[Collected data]
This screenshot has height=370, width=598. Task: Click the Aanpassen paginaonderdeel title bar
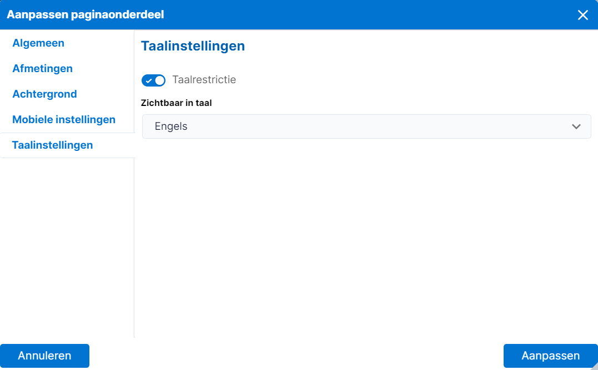299,14
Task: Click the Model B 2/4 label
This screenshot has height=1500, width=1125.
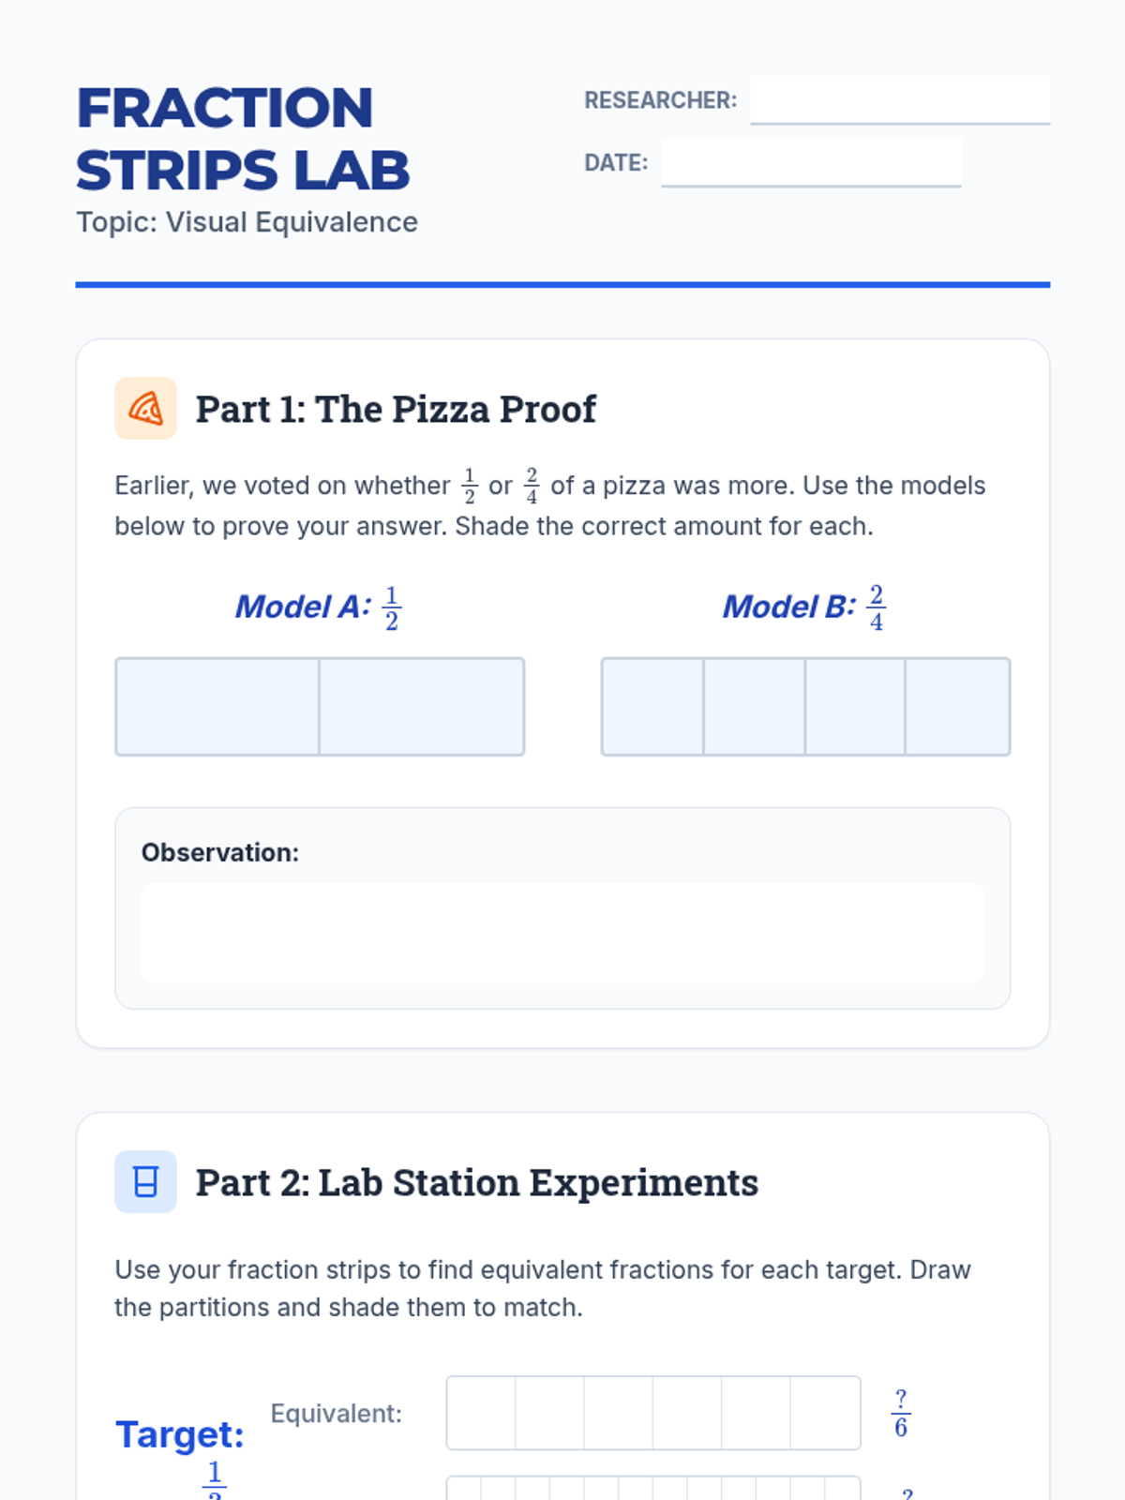Action: [803, 608]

== PROBLEM STATEMENT ==
Locate "Task: Click the Model B 2/4 label" in the entries above. Copy, exactly and only, the lines from that line to the end, leaving out the pictures.

== RESULT OF THIS EXERCISE ==
Task: Click the Model B 2/4 label
This screenshot has height=1500, width=1125.
Action: [803, 608]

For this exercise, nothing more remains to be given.